What is being asked
Please render the data below as a JSON list of strings, one string per line, with blank lines skipped and the pictures left out.

The input
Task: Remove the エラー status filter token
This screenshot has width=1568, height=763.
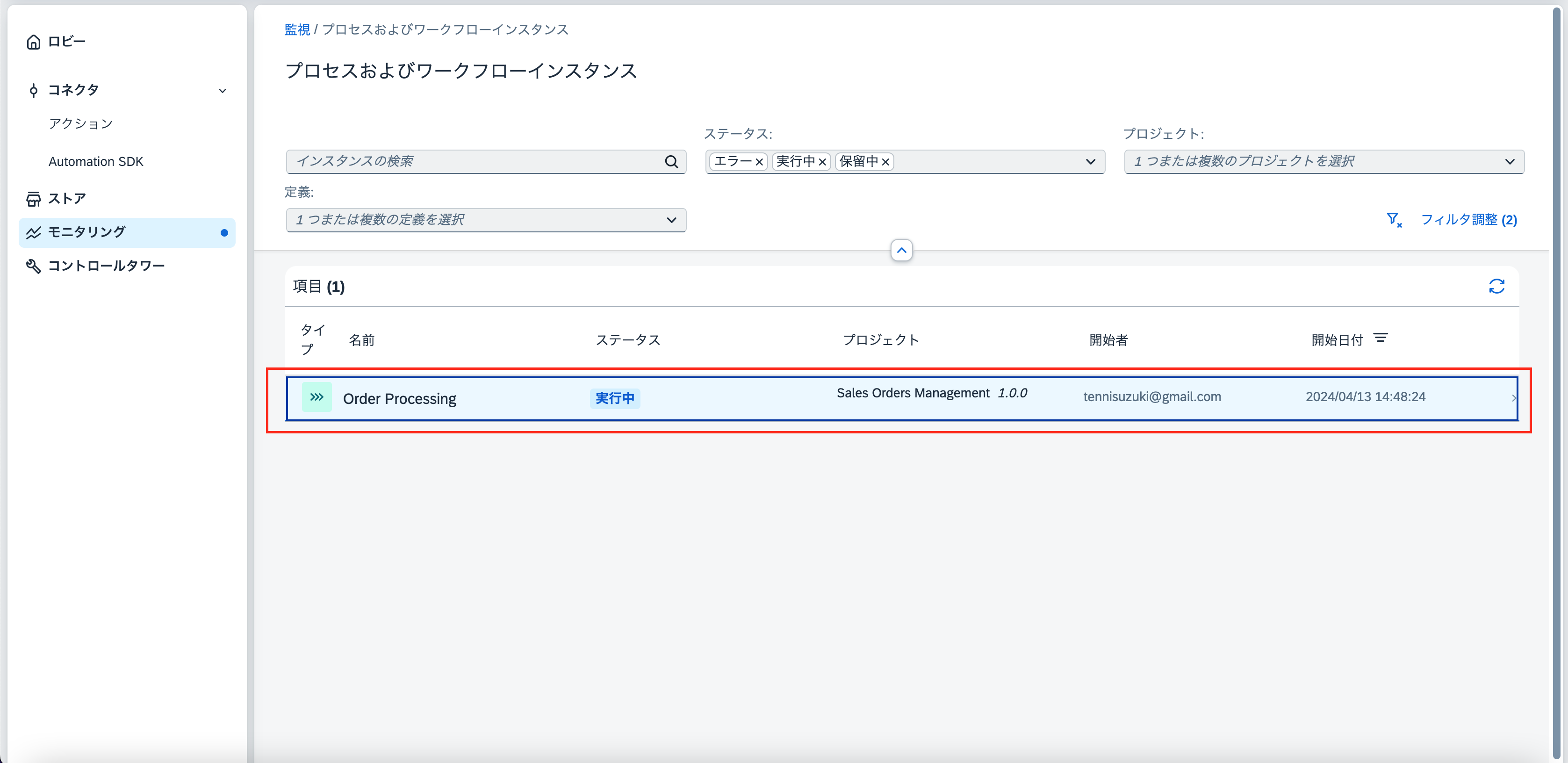Action: tap(759, 162)
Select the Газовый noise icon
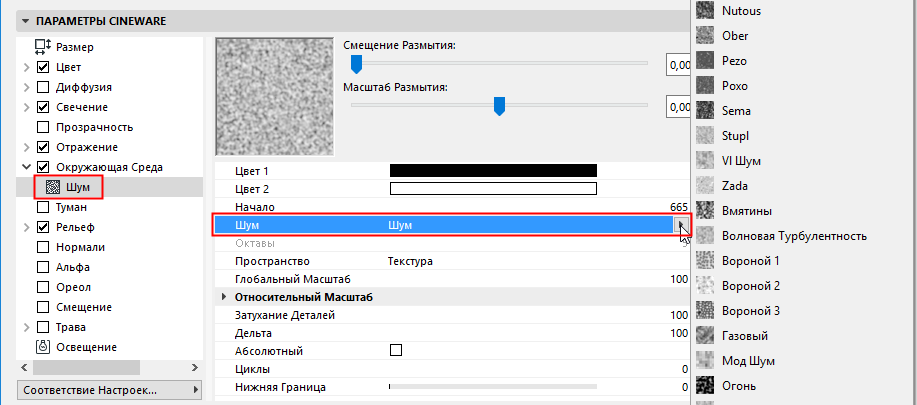This screenshot has height=405, width=917. click(x=705, y=336)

The output
[
  "Task: Remove the エラー status filter token",
  "This screenshot has width=1568, height=763.",
  "Action: tap(759, 162)",
  "Select the Газовый noise icon",
  "This screenshot has height=405, width=917. click(x=705, y=336)"
]